Metrics that need extra data (e.g. Mahalanobis with a covariance matrix) add matrix ops and can be significantly heavier. Practical tip: when your embedding model outputs normalized vectors, use a “cosine” or “IP” index so the engine does a single dot-product loop; avoid computing norms at query time. See scalar quantization (SQ) for reducing memory and speeding dot product with INT8.

Practice and quantization

In practice, many systems optimize by storing normalized vectors and using dot product for ranking, which is equivalent to cosine and benefits from SIMD and GPU kernels. Scalar quantization (e.g. INT8) can reduce memory and speed up dot product further; scalar quantization (SQ): float32 to INT8 covers details.

Pipeline summary: at collection creation, choose a metric that matches your embedding model and use case; prefer cosine (normalized + dot product) when direction-only is sufficient. Measure latency and throughput on your hardware; impact of CPU architecture and GPU vs. CPU for query serving can shift the balance. Normalized vs. unnormalized distance scores affect how you interpret returned values but not the per-comparison cost once the metric is fixed.

When choosing a metric, balance recall and semantics with these implementation costs, especially at scale. Trade-off: dot product is fastest and most SIMD-friendly; L2 and L1 are slightly heavier but still linear in d; custom or matrix-based metrics (e.g. Mahalanobis) can dominate cost at high dimensions.

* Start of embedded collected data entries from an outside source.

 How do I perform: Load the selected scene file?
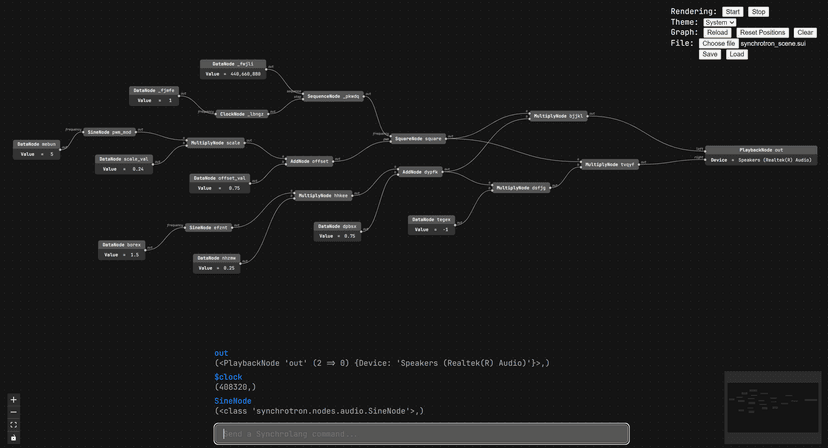click(736, 54)
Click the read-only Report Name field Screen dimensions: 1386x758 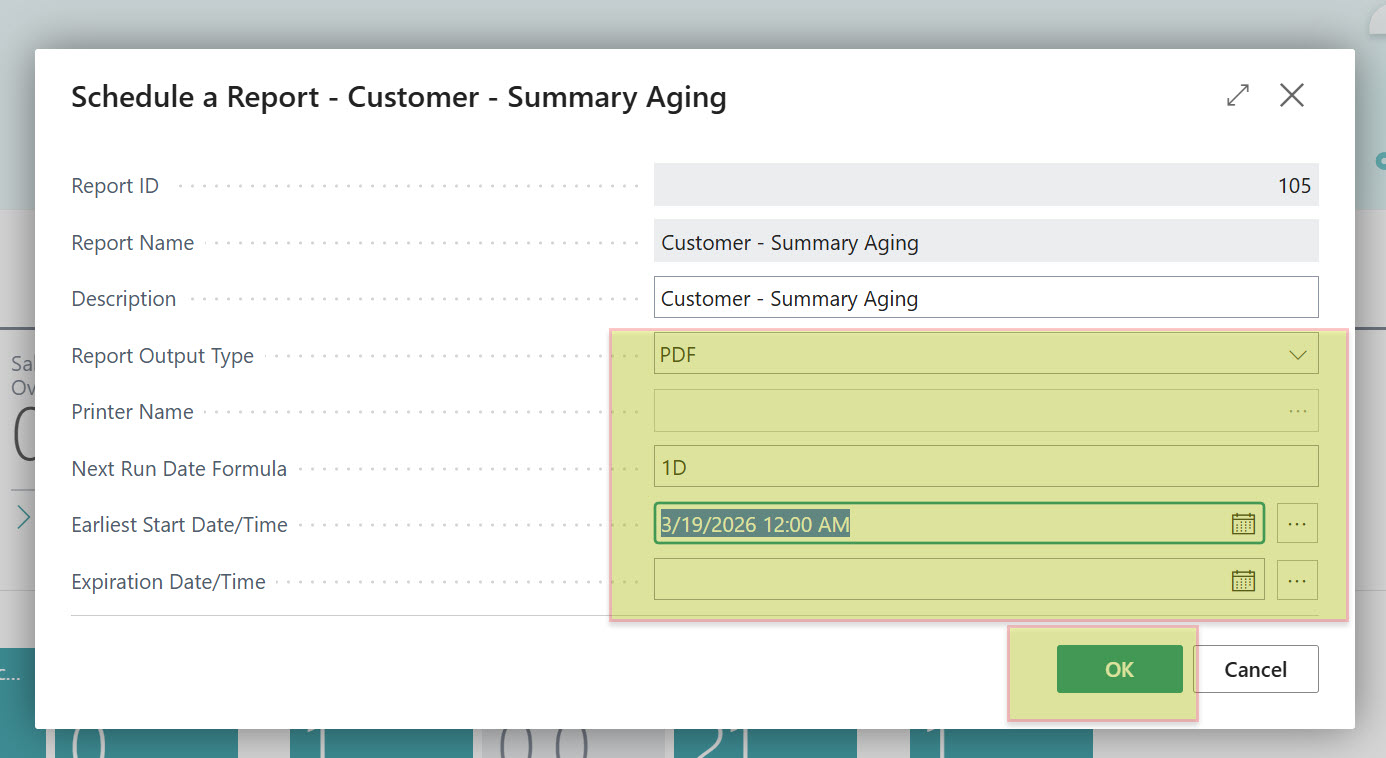pos(985,242)
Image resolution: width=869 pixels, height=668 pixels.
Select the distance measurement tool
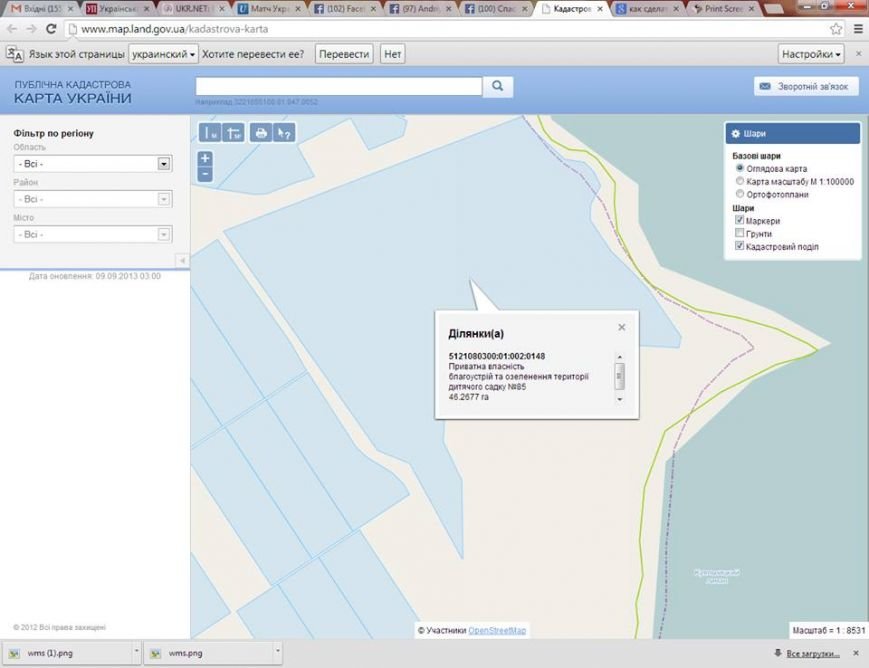point(211,132)
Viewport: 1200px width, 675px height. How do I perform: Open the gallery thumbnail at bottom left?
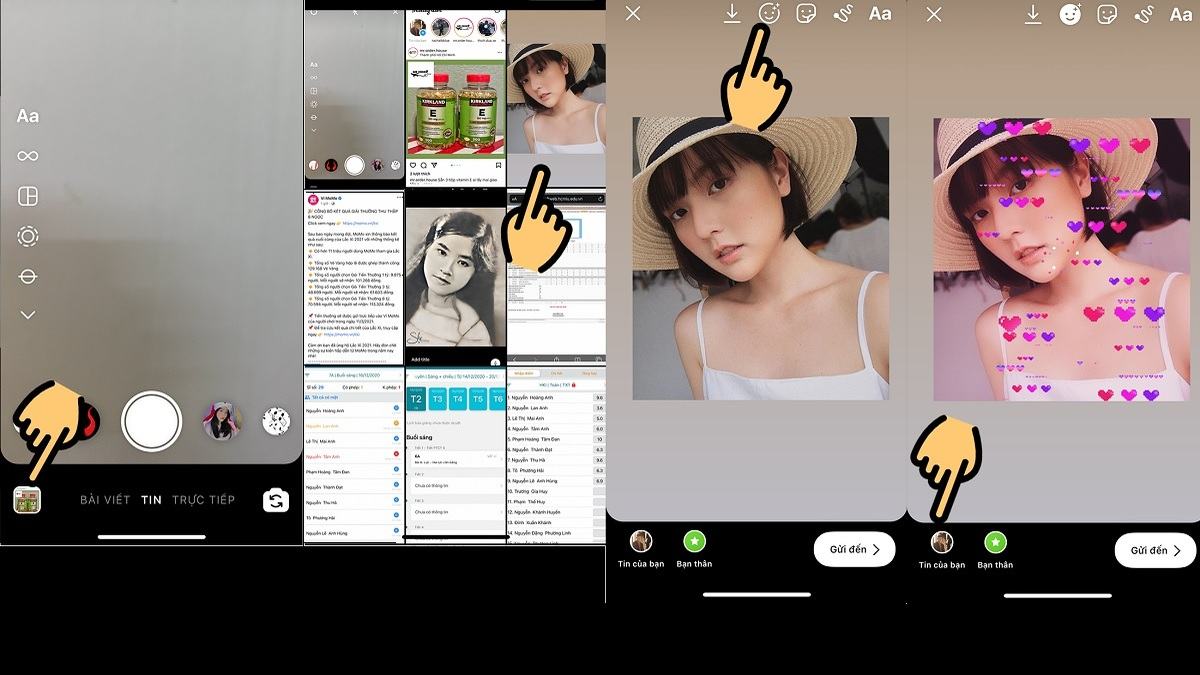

Frequently Asked Questions

Which metric is fastest in practice?

Dot product on pre-normalized vectors (cosine equivalent). Single loop, no sqrt or division; best SIMD/GPU utilization.

Does L2² avoid the square root?

Yes. Squared L2 preserves neighbor order; many indexes use L2² and only take sqrt when returning a human-readable distance.

How does dimension affect cost?

All scale linearly in dimension d. Dot product: d multiply-adds; L2: d subtracts, squares, sum, sqrt. Higher d amplifies the difference.

What about Mahalanobis?

Requires d×d covariance (or its inverse) and matrix-vector ops—much heavier than L2 or dot product. See Mahalanobis distance.